After the marathon journey from Glasgow we arrived exhausted on Saturday but excited to get stuck in with all our plans.
A very early rise on Sunday morning to catch 6.30am mass at Stella Maris Secondary School for Girls – a school close to the MLOL heart as we’ve been sponsoring a few girls over the years to stay in education. Holyrood Secondary School continue to have very strong links with the girls at Stella Maris – we even had eggs for breakfast from the chickens provided by Holyrood!
Sunday morning mass is always a lively occasion with the girls singing more than making up for getting up so early… and the chance to see Maureen invited up in front of the whole congregation to talk about our project.
Who’s she trying to kid that she finds that kind of public speaking uncomfortable or a chore…
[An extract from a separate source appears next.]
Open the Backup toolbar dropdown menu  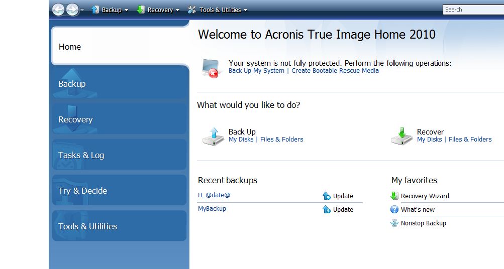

It was also a chance to catch up with Sr Eunice – our longest standing MLOL supporter in Malawi and who was instrumental in capturing our vision and aims way back in 2011.
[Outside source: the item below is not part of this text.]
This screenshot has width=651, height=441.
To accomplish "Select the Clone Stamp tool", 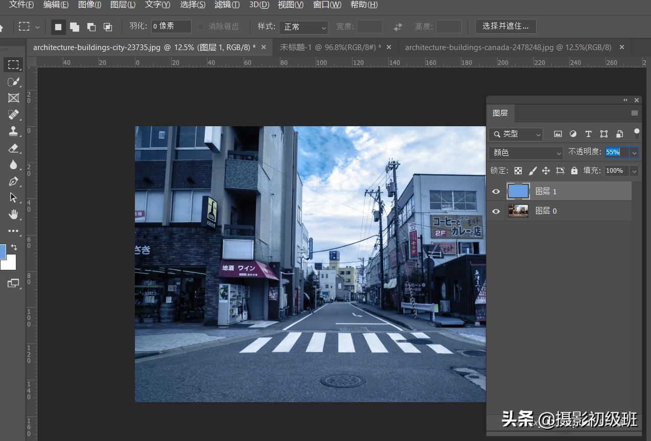I will pos(13,131).
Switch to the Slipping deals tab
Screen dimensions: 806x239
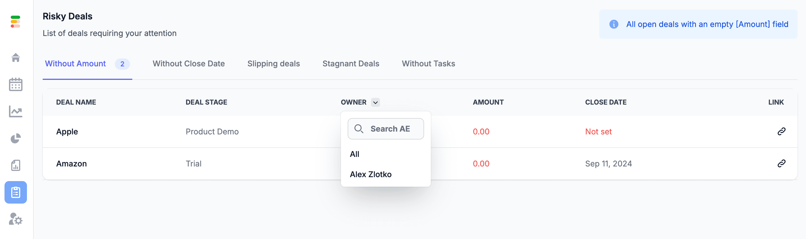pos(273,64)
Today it was off early to an important planning session with our Malawian counter parts – hosted by Paul and Evelyn the District Education Managers for Blantyre Rural and Urban – and to discuss the next phase of MLOL.
Much fuss at the beginning presenting the team with the giant ordinance survey maps with all the urban and rural schools plotted out.
And when we recounted the story that we nearly missed our plane when we had to detour back to Torrance to pick them up on Friday when we realised on the way to the airport that they were missing!
They were to be the last thing folded and packed in Maureen’s luggage…
The funding we received in the last few years from the Scottish Government has allowed us to build a strong platform. However, we were not successful in attracting further funding so this has offered us the chance for reflection on what works.
The meeting was very successful – with agreement reached on how we would like to take forward and shape our senior leadership and teacher training. We’ve set ourselves the ambitious target of reaching all schools in rural and urban…61 in urban and 164 in rural.
A mammoth task – but as we are very fond of saying ….eat the elephant one bite at a time!
We have a plan – a really good plan that we will be testing this week with Maureen and Sharon delivering headteacher and PEA training and Laura taking control of the teacher sessions.
And in good Scottish education training fashion – the Malawian management team will feedback on the effectiveness of the training and how it aligns with Malawian priorities.
Good luck with that guys ;)
As part of the future plans, MLOL has also committed to establishing more and more libraries – so far we’ve achieved 27…just another 198 to go.
What we need now is a donor…with lots of money to buy culturally appropriate books and more importantly a shared vision to help us in our task to improve literacy and attainment and to bring the joy back into reading.
And that’s what’s missing – books are not just for learning – they need to be picked up just to read.
This not only applies to learners but to teachers too.
We still want to see dirty books.
Books that are used every day, books that are well thumbed by little hands …and as Maureen said today…we can all achieve this by making the books less ‘precious’.
Each time when we visit we do witness varying degrees of library use and our hope is that as part of the new MLOL training, where library training will be incorporated, that we will start to see even more of an impact.
So with this in mind, we paid a visit to Anglia Books this afternoon to buy books as gifts for the headteachers who will attend the training session tomorrow and to order some more books from JAWS (Junior Afican Writers) to replenish some of our MLOL libraries.
Tomorrow Fiona and Laura are off with Francis, our driver, on tour…to visit the schools the MLOLs worked in last September…while Maureen and Sharon host their first headteachers’ training session.